Matched betting in the news
Is this a bet you can't lose?
If you become a gambler, usually the only winner is the bookie. But hundreds of people have been beating them at their own game for years, using a supposedly risk-free method called matched betting.
Until now, this has been the preserve of internet geeks and mathematicians, but a new website promises to make it accessible to anyone with a debit card. So is there really such a thing as a ''bet you can't lose'', and if so, how much can you make?
Matched betting exploits the free gambling offers given out by online gaming companies. For example, Ladbrokes and Coral both offer a £25 free bet when you place your first wager. Ben Cleminson, from the betting industry agency Square in the Air, says bookies are prepared to spend £300 on average to gain a new client – hence the free offers.
However, seasoned users of matched betting use these freebies to bet on a certain result occurring as well as that same result not occurring, with different bookmakers. The two bookies will have slightly different odds, so a clever punter might end up making a small profit at this point, but it is the free stake that bumps up the profit. The trick for punters is to ensure that they cash their winnings, rather than use them for further bets that may lose them money.
Bookies sometimes do their best to discourage matched betting – by taking a commission, or requiring you to roll your winnings though multiple bets before cashing them. That's where www.fixtheodds.com comes in.
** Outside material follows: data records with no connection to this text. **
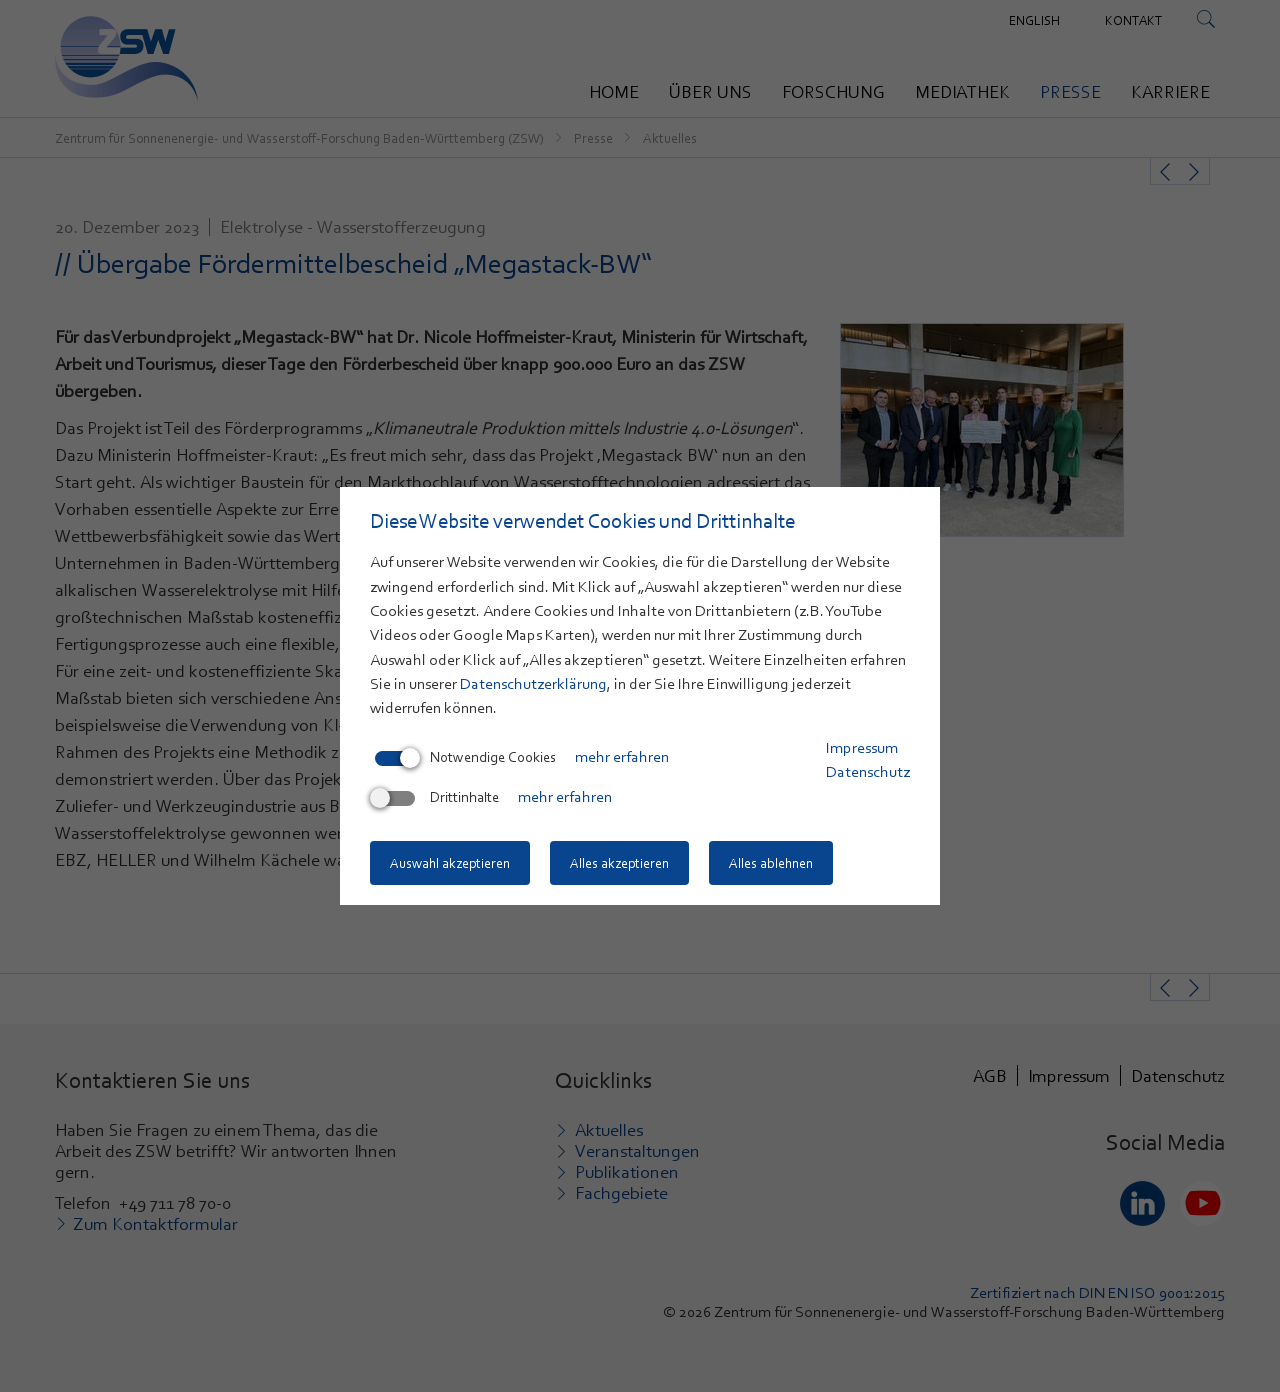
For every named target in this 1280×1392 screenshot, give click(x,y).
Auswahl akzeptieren (450, 863)
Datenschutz (868, 772)
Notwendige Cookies (465, 757)
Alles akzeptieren (619, 863)
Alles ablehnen (771, 863)
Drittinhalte (437, 797)
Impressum (862, 748)
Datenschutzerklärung (533, 684)
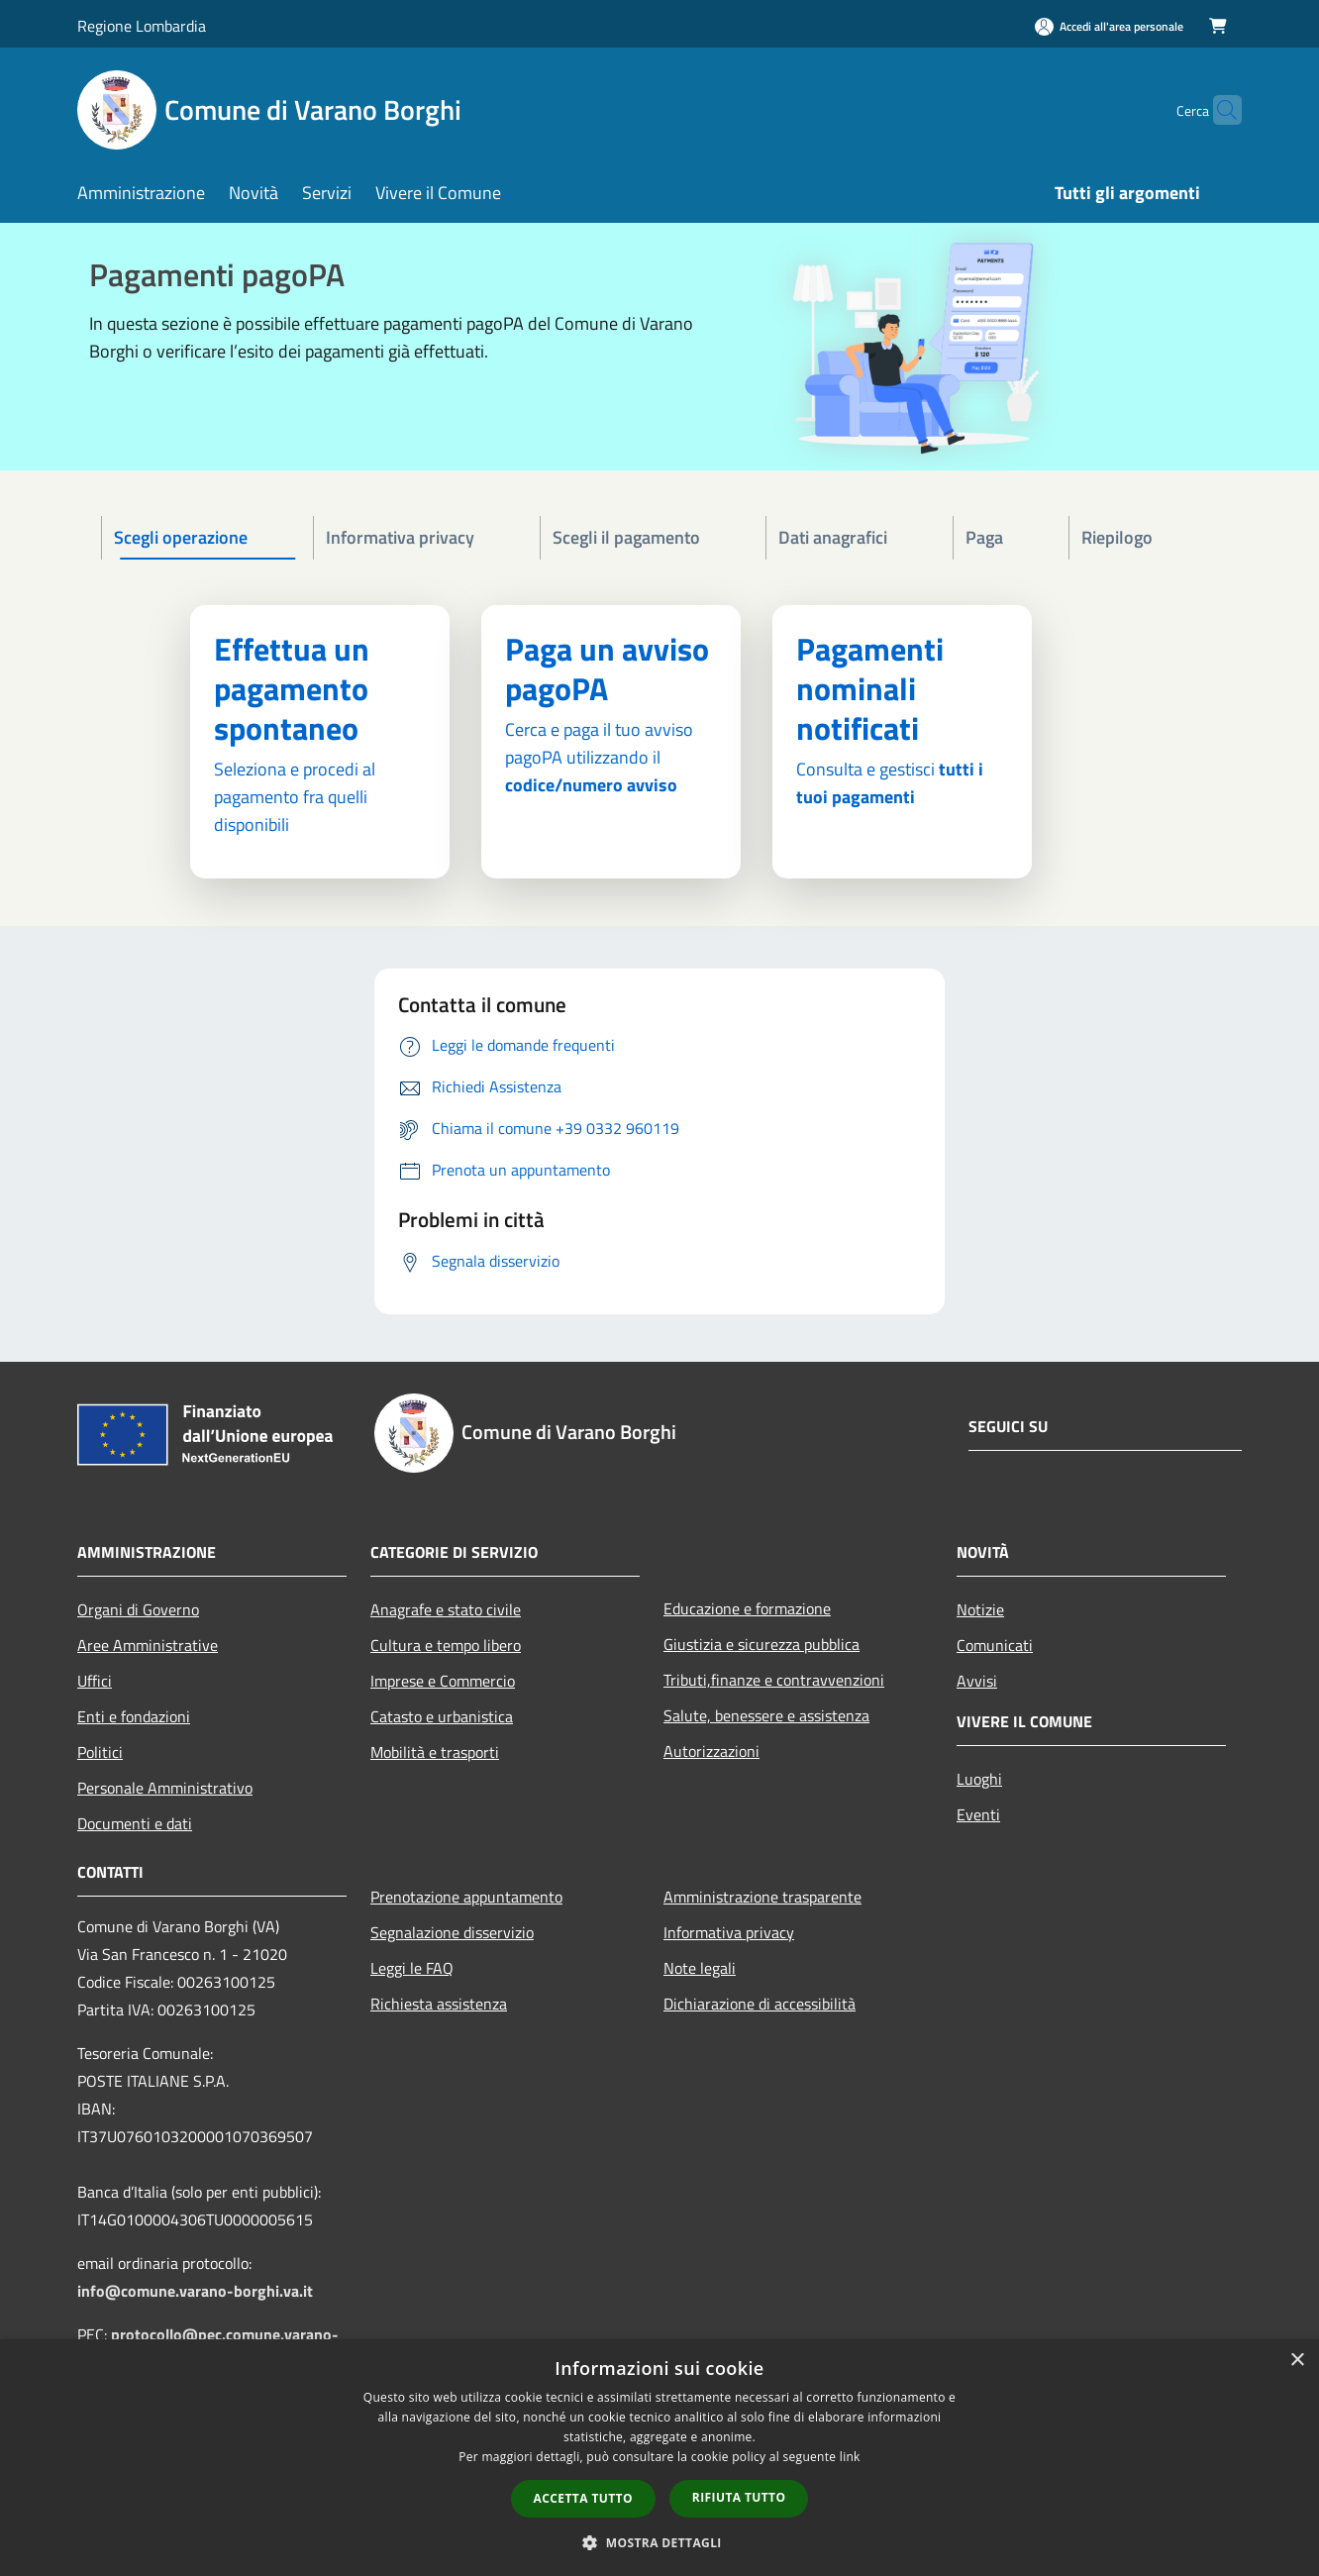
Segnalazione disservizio (452, 1932)
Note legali (699, 1968)
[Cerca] (1218, 110)
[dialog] (659, 2457)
The site, developed by software expert Carl Scott-Brown, aims to automate the matched betting process. Mr Scott-Brown claims that someone with no betting experience could make £440 using the current offers on his site, and he hopes to add many more.
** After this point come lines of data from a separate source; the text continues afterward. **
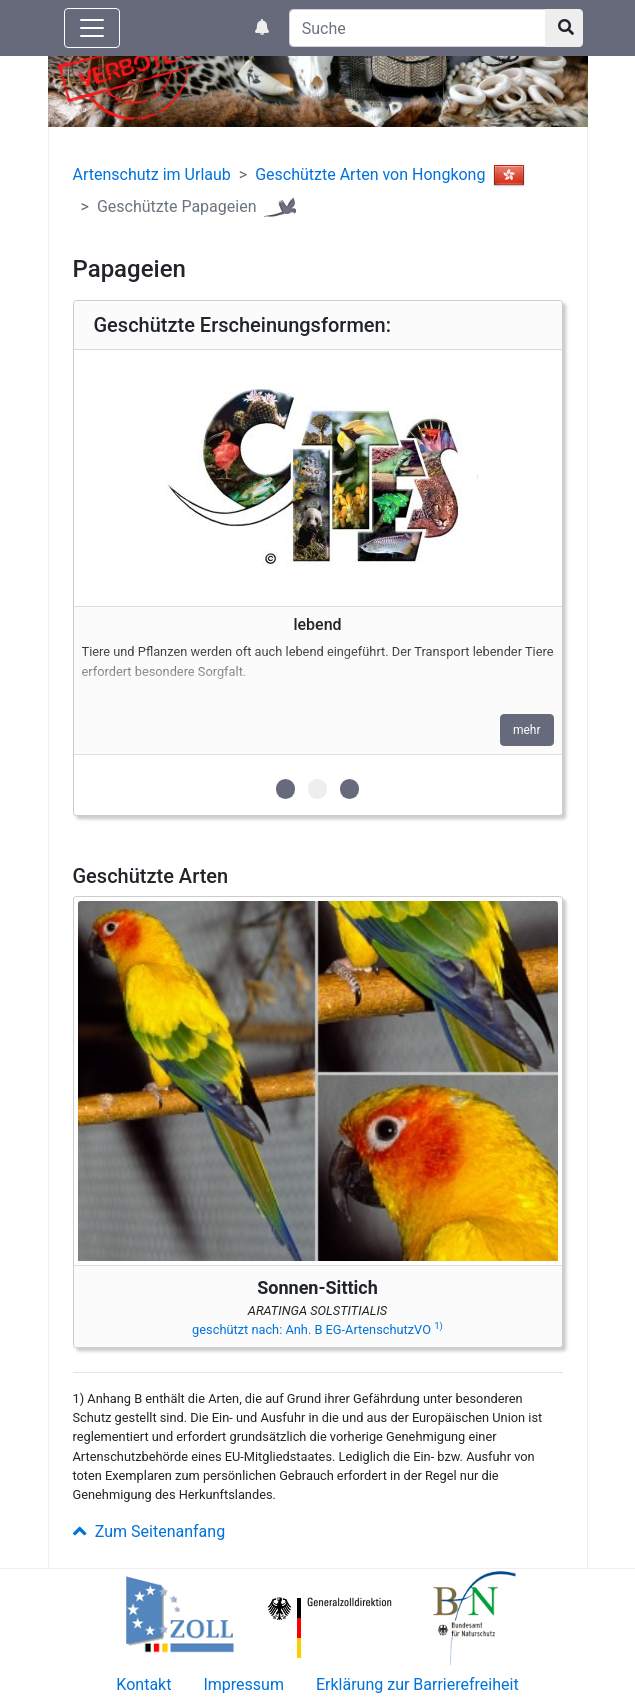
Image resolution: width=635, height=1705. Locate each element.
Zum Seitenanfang (149, 1531)
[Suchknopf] (564, 28)
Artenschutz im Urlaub (152, 174)
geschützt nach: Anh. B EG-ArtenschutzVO (317, 1329)
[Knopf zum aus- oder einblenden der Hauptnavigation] (92, 28)
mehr (527, 730)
"You could make that over a two week period," he says. The site has taken £15,000 worth of bets in its first month of operation, and Mr Scott-Brown says that if there is anything wrong with the instructions on the site he'll refund the cost of the bet – although he stresses that he won't refund money if people make their own mistakes.
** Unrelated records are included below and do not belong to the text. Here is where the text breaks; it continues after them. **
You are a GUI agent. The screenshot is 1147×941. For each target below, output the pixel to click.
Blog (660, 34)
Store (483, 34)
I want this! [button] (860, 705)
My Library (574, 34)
The website relies on a series of pop up windows, instructing you on which bets to place with which bookies. It calculates the odds for you, and uses screen grabs to ensure you put the text in the right box. For most offers, you will need to make two bets – the first of which will use your own money and is likely to make you a small loss. The second bet is where you get the cash using the free bet given to you by the bookie.
There is an example above of one of the offers from last week, which would have netted a punter £14.59. The site will instruct you to make a bet, called a back bet, on something happening.
This will be placed with a recognised betting agency which is running a ''free bet'' offer, for example Ladbrokes, Betfred or (as in the example) Paddy Power. You'll need to sign up and bet using a debit card to avoid paying extra commission using a credit card.
You will then be instructed on how to offset the bet using a betting exchange. These allow you to make something called a lay bet: betting on an event not happening. These exchanges allow you to act as if you are the bookie.
Fixtheodds walks you through the process of making the lay bet; then you wait for the matches or races to be settled before retrieving your stake. Finally you withdraw your winnings from the bookies, including the amount you've bet, plus the profit on top.
Fixtheodds makes its money by its affiliation with Betfair, one of the betting exchanges, taking a proportion of the profits it makes, so the service is free for you to use.
Most of the offers on its site will give you a profit of slightly less than the value of the free bet offered by the bookie, that is, just under £25 in many cases. You can only use each of the bookies once, since the free bets are commonly only offered to new customers.
Graham Sharpe, from William Hill, says the industry does not have a problem with matched betting. "There's no illegal element," he says. "It's a free bet and you can do what you like."
While matched betting purports to guarantee you a profit, particularly using a software site like fixtheodds, you should always attempt to mitigate any risk. Tips include only using offers from bookmakers you have heard of, and who operate in the UK or EU.
Mr Scott-Brown says his team checks the businesses offered on the site, but you may wish to do your own research, too. Start with small offers, to make sure you understand how the system works, and ensure that you follow the website's instructions carefully. Do not take risks with money that you cannot afford to lose.
Finally, there are fears that exposure to gambling websites could eventually lead to gambling addiction in those with certain personalities. If you have a problem in this area, you can contact Gamblers Anonymous on 020 7384 3040. Mr Scott-Brown says that he doesn't believe in gambling. "I don't believe it's an intelligent thing to do," he says. "This is not gambling."
The offers take a while to work through, and those who wish to take advantage should ensure that they tick the box asking not to be contacted or put onto mailing lists by bookies, to avoid being inundated by spam.
However, the money is there, and could be a welcome boost to your Christmas spending, if you're willing to follow the instructions and put in the effort.